▶ DATA SECTION:
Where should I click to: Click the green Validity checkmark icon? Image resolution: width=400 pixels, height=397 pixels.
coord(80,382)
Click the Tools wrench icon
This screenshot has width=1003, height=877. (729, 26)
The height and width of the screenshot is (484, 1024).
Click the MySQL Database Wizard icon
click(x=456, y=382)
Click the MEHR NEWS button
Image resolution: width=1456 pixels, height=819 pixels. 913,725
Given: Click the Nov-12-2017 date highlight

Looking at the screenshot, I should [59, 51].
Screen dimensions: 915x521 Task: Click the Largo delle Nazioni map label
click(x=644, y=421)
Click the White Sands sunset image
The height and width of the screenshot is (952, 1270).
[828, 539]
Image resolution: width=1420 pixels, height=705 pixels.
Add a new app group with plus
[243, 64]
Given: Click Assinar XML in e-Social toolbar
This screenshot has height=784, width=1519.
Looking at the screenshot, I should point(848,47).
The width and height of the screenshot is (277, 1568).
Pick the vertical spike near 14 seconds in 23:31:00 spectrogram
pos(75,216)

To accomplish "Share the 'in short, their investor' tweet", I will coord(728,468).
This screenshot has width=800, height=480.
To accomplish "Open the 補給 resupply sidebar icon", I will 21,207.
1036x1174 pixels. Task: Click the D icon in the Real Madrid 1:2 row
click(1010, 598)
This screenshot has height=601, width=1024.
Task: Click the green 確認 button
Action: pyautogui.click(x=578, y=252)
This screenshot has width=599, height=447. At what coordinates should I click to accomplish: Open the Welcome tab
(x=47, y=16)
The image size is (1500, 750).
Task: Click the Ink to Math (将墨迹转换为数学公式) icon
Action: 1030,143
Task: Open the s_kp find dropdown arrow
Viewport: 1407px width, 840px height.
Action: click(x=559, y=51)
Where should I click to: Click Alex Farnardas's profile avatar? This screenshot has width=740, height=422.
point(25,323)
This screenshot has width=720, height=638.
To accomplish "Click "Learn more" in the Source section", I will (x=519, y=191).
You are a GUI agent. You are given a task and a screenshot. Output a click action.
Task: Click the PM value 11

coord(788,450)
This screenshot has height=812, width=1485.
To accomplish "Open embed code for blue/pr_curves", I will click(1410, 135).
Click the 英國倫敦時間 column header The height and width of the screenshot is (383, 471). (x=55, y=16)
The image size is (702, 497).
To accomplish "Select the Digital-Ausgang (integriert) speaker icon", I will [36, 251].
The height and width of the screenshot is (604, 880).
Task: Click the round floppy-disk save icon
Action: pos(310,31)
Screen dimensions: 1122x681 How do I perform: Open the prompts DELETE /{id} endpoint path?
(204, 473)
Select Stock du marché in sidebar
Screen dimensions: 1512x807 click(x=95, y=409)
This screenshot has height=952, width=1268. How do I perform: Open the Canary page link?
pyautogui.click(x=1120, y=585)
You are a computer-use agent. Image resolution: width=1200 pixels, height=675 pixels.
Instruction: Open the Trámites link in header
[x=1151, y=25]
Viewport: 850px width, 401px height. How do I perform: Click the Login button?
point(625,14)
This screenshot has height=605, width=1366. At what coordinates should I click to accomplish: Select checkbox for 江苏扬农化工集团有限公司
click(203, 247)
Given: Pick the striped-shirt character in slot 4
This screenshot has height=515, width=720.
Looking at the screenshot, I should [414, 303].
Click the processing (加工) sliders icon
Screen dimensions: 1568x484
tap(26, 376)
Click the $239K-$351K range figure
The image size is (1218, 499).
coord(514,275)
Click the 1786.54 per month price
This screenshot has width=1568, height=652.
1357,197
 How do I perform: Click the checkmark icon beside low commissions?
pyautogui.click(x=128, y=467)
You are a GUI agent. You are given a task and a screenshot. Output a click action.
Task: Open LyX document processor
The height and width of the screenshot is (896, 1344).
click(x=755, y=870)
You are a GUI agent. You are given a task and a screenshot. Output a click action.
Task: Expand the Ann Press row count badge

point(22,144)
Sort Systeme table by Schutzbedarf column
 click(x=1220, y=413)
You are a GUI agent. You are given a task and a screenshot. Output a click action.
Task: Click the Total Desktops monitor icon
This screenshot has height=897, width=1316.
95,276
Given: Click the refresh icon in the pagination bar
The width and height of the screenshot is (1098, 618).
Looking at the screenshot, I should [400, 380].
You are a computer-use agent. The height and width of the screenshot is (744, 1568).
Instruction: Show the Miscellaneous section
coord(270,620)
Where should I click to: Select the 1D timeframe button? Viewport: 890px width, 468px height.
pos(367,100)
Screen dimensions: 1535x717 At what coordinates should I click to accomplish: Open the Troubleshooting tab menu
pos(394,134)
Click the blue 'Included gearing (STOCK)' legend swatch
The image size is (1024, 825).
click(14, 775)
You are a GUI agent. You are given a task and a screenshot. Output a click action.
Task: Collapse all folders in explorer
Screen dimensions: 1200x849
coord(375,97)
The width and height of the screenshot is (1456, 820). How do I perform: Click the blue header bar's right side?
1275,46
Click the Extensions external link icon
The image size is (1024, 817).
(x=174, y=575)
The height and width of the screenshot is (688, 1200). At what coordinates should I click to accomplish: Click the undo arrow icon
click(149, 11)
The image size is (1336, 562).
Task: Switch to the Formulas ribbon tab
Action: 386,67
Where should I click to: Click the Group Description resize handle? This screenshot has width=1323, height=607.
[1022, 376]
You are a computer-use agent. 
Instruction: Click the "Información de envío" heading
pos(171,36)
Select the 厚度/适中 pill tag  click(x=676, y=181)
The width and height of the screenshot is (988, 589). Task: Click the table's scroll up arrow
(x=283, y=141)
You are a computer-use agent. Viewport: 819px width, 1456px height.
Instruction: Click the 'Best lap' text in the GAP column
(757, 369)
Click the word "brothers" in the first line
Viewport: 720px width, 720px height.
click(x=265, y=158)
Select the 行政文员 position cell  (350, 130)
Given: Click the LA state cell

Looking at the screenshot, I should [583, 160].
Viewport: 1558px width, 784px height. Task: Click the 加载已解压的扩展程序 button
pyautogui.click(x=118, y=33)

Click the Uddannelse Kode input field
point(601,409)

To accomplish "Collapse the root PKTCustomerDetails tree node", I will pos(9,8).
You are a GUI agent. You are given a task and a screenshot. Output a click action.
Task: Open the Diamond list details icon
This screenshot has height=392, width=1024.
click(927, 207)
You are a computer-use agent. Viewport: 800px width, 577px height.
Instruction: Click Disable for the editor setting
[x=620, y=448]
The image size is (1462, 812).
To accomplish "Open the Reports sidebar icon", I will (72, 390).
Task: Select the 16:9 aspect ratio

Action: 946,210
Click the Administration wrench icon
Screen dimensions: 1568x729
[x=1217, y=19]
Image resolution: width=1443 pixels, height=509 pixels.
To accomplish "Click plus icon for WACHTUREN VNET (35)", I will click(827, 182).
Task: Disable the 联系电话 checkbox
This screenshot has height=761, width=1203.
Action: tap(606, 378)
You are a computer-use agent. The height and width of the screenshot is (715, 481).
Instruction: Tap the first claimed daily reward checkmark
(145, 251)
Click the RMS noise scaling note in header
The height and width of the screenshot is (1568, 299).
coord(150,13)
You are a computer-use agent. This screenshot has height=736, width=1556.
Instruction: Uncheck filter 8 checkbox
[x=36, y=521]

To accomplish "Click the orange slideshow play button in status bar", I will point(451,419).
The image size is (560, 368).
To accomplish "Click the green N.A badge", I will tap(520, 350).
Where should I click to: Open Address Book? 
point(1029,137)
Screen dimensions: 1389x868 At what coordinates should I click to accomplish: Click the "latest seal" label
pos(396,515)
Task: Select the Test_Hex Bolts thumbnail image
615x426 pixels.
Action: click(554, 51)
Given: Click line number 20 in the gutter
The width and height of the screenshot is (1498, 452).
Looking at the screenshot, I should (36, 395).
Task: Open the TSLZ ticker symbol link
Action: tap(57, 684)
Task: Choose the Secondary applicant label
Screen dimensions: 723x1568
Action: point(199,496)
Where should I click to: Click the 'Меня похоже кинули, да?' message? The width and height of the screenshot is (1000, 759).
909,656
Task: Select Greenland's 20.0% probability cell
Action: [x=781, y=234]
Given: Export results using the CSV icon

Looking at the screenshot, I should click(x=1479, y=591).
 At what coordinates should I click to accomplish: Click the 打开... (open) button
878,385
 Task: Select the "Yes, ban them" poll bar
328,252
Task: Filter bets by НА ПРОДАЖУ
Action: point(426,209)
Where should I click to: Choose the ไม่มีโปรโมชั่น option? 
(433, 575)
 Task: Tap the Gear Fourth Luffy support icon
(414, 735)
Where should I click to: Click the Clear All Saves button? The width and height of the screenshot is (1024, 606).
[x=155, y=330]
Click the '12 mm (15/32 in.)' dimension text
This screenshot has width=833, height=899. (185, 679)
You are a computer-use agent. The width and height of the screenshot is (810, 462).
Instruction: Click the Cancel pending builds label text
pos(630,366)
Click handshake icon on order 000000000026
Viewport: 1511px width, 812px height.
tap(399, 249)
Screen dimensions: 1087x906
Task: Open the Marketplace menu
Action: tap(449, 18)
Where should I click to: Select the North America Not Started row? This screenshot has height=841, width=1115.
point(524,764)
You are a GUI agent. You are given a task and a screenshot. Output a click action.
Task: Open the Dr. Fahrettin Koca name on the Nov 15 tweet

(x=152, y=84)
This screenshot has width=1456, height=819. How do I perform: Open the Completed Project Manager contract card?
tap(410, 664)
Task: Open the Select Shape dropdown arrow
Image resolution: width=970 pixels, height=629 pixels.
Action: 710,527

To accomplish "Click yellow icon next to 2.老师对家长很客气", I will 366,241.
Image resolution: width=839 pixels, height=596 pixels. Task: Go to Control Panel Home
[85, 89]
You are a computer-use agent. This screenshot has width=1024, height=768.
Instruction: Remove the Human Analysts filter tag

▶ SHORT EXERCISE: Copy the data word for word, from the line with "Viewport: 1558px width, 784px" up to and including the line with "Action: tap(57, 684)".

▶ ANSWER TO THE EXERCISE:
Viewport: 1558px width, 784px height. Task: Click the 加载已解压的扩展程序 button
pyautogui.click(x=118, y=33)

Click the Uddannelse Kode input field
point(601,409)

To accomplish "Collapse the root PKTCustomerDetails tree node", I will pos(9,8).
You are a GUI agent. You are given a task and a screenshot. Output a click action.
Task: Open the Diamond list details icon
This screenshot has height=392, width=1024.
click(927, 207)
You are a computer-use agent. Viewport: 800px width, 577px height.
Instruction: Click Disable for the editor setting
[x=620, y=448]
The image size is (1462, 812).
To accomplish "Open the Reports sidebar icon", I will (72, 390).
Task: Select the 16:9 aspect ratio

Action: 946,210
Click the Administration wrench icon
Screen dimensions: 1568x729
[x=1217, y=19]
Image resolution: width=1443 pixels, height=509 pixels.
To accomplish "Click plus icon for WACHTUREN VNET (35)", I will click(827, 182).
Task: Disable the 联系电话 checkbox
This screenshot has height=761, width=1203.
Action: tap(606, 378)
You are a computer-use agent. The height and width of the screenshot is (715, 481).
Instruction: Tap the first claimed daily reward checkmark
(145, 251)
Click the RMS noise scaling note in header
The height and width of the screenshot is (1568, 299).
coord(150,13)
You are a computer-use agent. This screenshot has height=736, width=1556.
Instruction: Uncheck filter 8 checkbox
[x=36, y=521]

To accomplish "Click the orange slideshow play button in status bar", I will point(451,419).
The image size is (560, 368).
To accomplish "Click the green N.A badge", I will tap(520, 350).
Where should I click to: Open Address Book? 
point(1029,137)
Screen dimensions: 1389x868 At what coordinates should I click to accomplish: Click the "latest seal" label
pos(396,515)
Task: Select the Test_Hex Bolts thumbnail image
615x426 pixels.
Action: click(554, 51)
Given: Click line number 20 in the gutter
The width and height of the screenshot is (1498, 452).
Looking at the screenshot, I should (36, 395).
Task: Open the TSLZ ticker symbol link
Action: tap(57, 684)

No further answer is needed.